- Location: Municipality of Rakitovo, Pazardzhik Province, Bulgaria
- Nearest city: Rakitovo
- Coordinates: 41°58′0″N 24°2′0″E﻿ / ﻿41.96667°N 24.03333°E
- Area: 10.68 km^{2} (4.12 sq mi)
- Established: 1968
- Governing body: Ministry of Environment and Water (Bulgaria), Regional Inspectorate of Environment and Water

= Mantaritza Biosphere Reserve =

Biosphere reserve in Bulgaria

Mantaritza Biosphere Reserve (Биосферен резерват "Мантарица") is situated to the north of Golyama Syutka Peak in the Rhodope Mountains in Bulgaria, and covers an area of 1319,9 hectares. The reserve was established in 1968 to protect the old coniferous forests and the biotopes of the Western capercaillie (Tetrao urogalus). The area was declared as biosphere reserve in 1977. It represents century-old forests of pure and mixed stands of Norway spruce (Picea abies), European birch (Fagus sylvatica) and European silver fir (Abies alba).

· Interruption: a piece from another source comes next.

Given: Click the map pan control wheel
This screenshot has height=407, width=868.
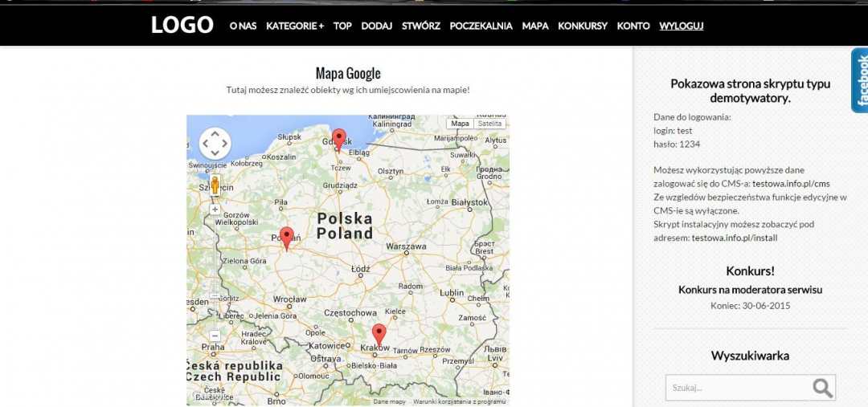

The reserve is situated in the Bulgarian Floristic sub-region of West Rhodope within the Central European mountain biotic province. The varied fauna includes brown bear (Ursus arctos), red deer (Cervus elaphus), roe deer (Capreolus capreolus), wild boar (Sus scrofa), pine marten (Martes martes), European badger (Meles meles), hazel grouse (Bonasa bonasia), black woodpecker (Dryocopus martius) and crested tit (Parus cristatus).

This area has been little affected by man. Before the biosphere reserve was designated in 1977, small-scale selective cutting took place and water reservoirs were constructed. This biosphere reserve is currently under revision.